Exercise brief - In the data below, find each line containing the string "agent" and return it.

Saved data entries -
#####

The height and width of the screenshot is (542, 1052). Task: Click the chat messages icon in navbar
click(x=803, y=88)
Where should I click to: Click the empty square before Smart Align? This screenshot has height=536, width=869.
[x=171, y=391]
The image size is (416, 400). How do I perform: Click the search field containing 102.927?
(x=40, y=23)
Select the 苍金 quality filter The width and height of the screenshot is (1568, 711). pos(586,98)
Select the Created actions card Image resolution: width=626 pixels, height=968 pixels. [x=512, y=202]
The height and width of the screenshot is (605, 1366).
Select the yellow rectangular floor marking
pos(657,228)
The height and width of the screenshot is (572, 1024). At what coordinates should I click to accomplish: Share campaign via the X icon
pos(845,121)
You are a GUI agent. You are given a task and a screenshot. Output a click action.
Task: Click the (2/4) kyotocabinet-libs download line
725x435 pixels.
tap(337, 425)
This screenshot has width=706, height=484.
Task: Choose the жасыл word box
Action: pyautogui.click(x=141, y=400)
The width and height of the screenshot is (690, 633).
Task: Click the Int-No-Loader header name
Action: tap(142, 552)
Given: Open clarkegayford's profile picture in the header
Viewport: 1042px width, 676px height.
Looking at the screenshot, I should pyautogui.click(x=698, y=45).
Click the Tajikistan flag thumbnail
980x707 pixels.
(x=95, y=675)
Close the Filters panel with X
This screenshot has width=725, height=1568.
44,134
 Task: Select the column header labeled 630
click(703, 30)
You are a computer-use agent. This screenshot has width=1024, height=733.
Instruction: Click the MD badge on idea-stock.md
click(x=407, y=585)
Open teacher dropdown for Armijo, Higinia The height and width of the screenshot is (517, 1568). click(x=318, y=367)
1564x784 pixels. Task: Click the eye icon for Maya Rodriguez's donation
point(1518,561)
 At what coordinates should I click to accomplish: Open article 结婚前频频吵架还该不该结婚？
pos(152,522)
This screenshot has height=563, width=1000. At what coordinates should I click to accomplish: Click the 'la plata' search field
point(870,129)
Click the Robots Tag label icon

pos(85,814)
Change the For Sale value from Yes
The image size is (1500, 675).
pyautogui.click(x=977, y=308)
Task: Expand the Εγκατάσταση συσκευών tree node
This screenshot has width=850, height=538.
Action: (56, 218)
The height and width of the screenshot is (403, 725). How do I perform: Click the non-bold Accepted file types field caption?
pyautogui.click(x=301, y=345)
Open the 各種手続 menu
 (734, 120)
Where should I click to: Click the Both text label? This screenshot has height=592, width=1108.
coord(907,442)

#####

Solution to this task -
You are a GUI agent. You are given a task and a screenshot. Output a click action.
You are a computer-use agent. This screenshot has width=1024, height=733.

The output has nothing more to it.